TASKS TO PERFORM:
1. Decide whether each statement agrees with the thread about the strike in Costa Rica, answering yes or no and quoting the words of the thread that settle it: (a) the strike involves syndicates and public workers; (b) independence day activities were cancelled throughout Costa Rica; (c) the violent acts usually take place during the day.
2. Retype everything in the thread about the strike in Costa Rica from "This doesn’t seem" down to "out from home!".

# Current situation in Costa Rica



## AutumnWolf (Sep 13, 2018)

Since Monday syndicates and public workers have been involved in a week long strike against the 1.'combo fiscal'

1. A set of new taxes/changes to current taxes and the removal of certain benefits to public workers

Since tuesday, a few individuals not related to the on-going strike have been taking advantage of the situation to cause chaos by comitting violent acts, specially in the province of Limón where some have even set things on fire (like trucks), stolen items such as TVs from stores, set blockades (such as burning burning tires in the road to prevent people from passing/arriving to their destinations) and other things

Authorities are working to maintain public order

This events usually take place at night and the strike _may_ continue next week










If you want to know what the "combo fiscal" is in more detail check this out:

https://apse.cr/2018/04/no-al-combo-fiscal/

And thanks to @Chary for helping me write this down​


----------



## sarkwalvein (Sep 13, 2018)

Be safe!


----------



## KingVamp (Sep 13, 2018)

Didn't know this was happening.


----------



## AmandaRose (Sep 13, 2018)

Been absolutely nothing on the news here about this. Hope you remain safe @Sinon


----------



## andyhappypants (Sep 13, 2018)

This doesn’t seem to be getting any media coverage  As the others have said keep safe


----------



## Chelsea_Fantasy (Sep 13, 2018)

Do not get out from home!


----------



## AutumnWolf (Sep 13, 2018)

Update: independance day (September 15th in Costa Rica) activities have been cancelled in the province of Limón due to the insecurity in the area/zone


----------

SUPPLIED MATERIAL:
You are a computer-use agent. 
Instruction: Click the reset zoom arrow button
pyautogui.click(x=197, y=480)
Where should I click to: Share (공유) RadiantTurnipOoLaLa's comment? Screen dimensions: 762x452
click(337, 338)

...

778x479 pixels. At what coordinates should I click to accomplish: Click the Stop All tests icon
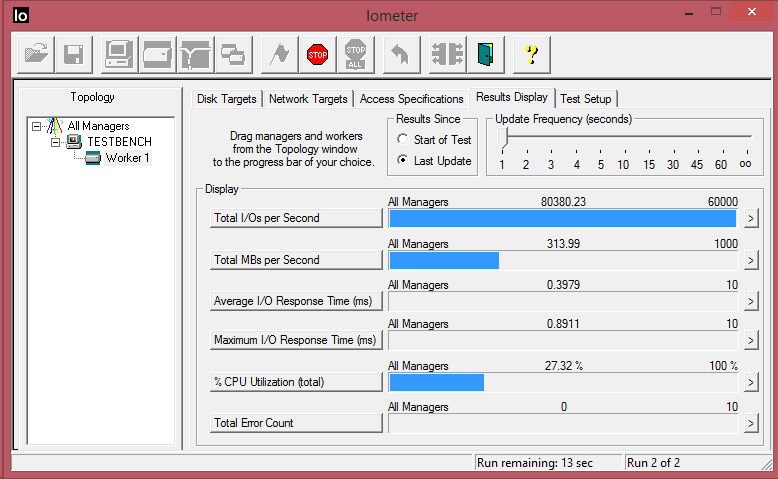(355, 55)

OUTPUTS:
1.
(a) Yes: "Since Monday syndicates and public workers have been involved in a week long strike"
(b) No: "activities have been cancelled in the province of Limón"
(c) No: "This events usually take place at night"

2.
This doesn’t seem to be getting any media coverage  As the others have said keep safe


----------



## Chelsea_Fantasy (Sep 13, 2018)

Do not get out from home!